Being a large river system, the Mitchell River may contain within its catchment one of Australia's most ecologically diverse aquatic systems consisting of a rich variety of both wet and dry tropical monsoonal habitats.

The catchment ecology as a whole has been generally described as follows:

The vegetation in the Mitchell River Catchment area ranges from the World Heritage Wet Tropic rainforest on the eastern highlands to the open savannah on the western and lower Mitchell plains. The extensive mangroves and lagoon systems at the delta of the Mitchell River are recognised worldwide. The permanent waters in the upper catchment are associated with springs and water holes...

More specifically, while this ecologically diverse river system is relatively poorly studied, it is known to contain at least 18 rare, endangered or vulnerable animal species including the golden-shouldered parrot, the Gouldian finch and the northern bettong. The mouth of the river lies in the Gulf Plains Important Bird Area.

==Towns==
The major towns in the river's catchment are Kowanyama, Chillagoe, Dimbulah, Mount Carbine and Mount Molloy. Other smaller towns in the Mitchell River catchment include Mutchilba and Almaden.

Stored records
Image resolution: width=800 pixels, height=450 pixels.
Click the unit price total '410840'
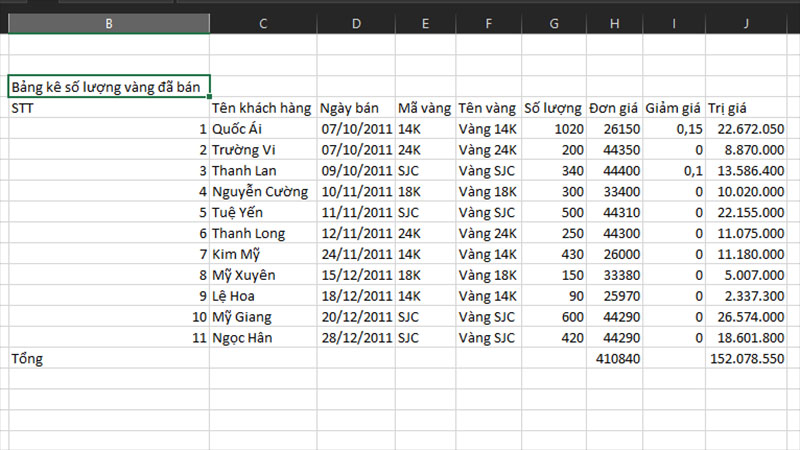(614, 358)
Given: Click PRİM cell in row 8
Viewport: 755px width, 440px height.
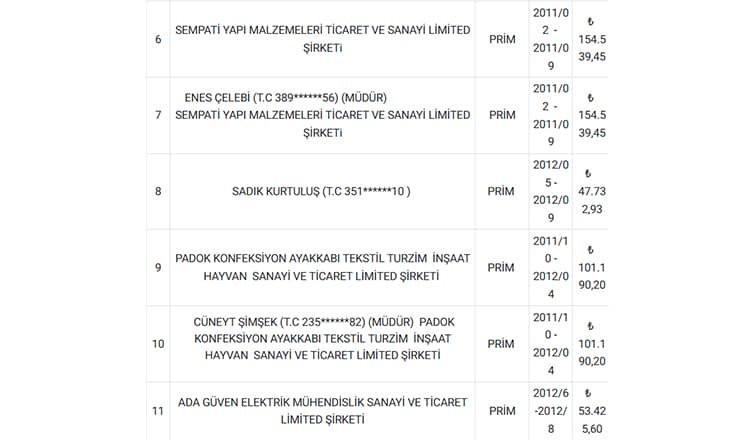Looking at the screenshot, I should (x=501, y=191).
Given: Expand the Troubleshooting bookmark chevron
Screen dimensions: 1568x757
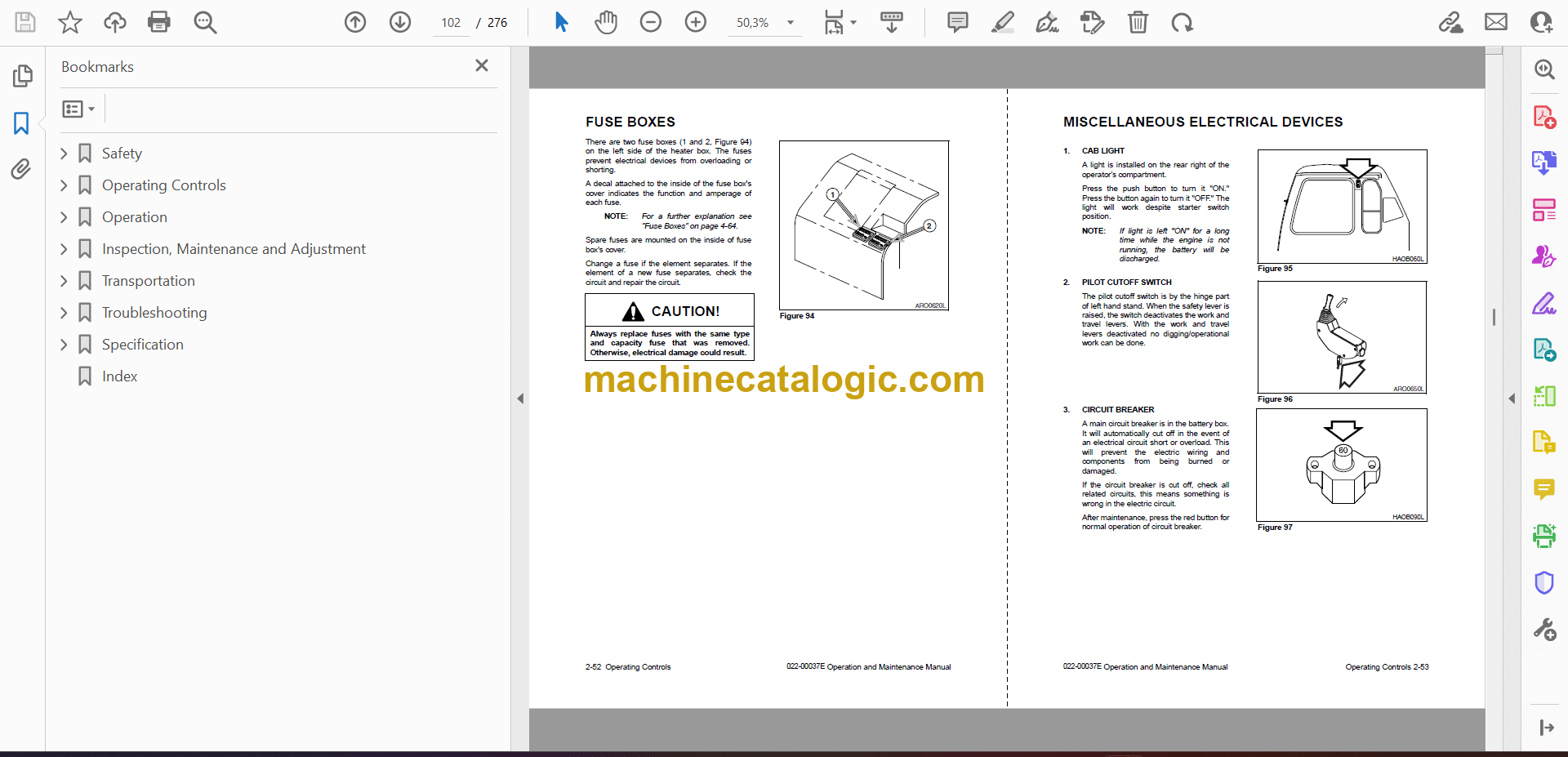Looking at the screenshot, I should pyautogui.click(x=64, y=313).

### BRIEF 1:
List every town that the Mitchell River passage names as lying in the river's catchment.
### BRIEF 2:
Echo the part of the Mitchell River passage starting with "The catchment ecology" and going on through "and water holes...".
### BRIEF 3:
Proceed with the Mitchell River passage, writing on from the point where it stops.
You can set the stored items aside; they are not needed.

### TASK OUTPUT 1:
Kowanyama, Chillagoe, Dimbulah, Mount Carbine, Mount Molloy, Mutchilba, Almaden

### TASK OUTPUT 2:
The catchment ecology as a whole has been generally described as follows:

The vegetation in the Mitchell River Catchment area ranges from the World Heritage Wet Tropic rainforest on the eastern highlands to the open savannah on the western and lower Mitchell plains. The extensive mangroves and lagoon systems at the delta of the Mitchell River are recognised worldwide. The permanent waters in the upper catchment are associated with springs and water holes...

### TASK OUTPUT 3:
== History ==
Kunjen (also known as Koko Wanggara, Ngundjan and Olkola) is a language of Western Cape York. The Kunjen language region includes the landscape within the local government boundaries of Kowanyama Community Council and Cook Shire Council.

Yir Yiront (also known as Yiront, Jirjoront, Yir-yiront, and Kokomindjan) is an Australian Aboriginal language. Its traditional language region is in Western Cape York within the local government areas of Aboriginal Shire of Kowanyama and Shire of Cook, in the catchments of the Coleman River and Mitchell River. Following the removal of Aboriginal people from their traditional lands, it is also spoken in Pormpuraaw and Kowanyama.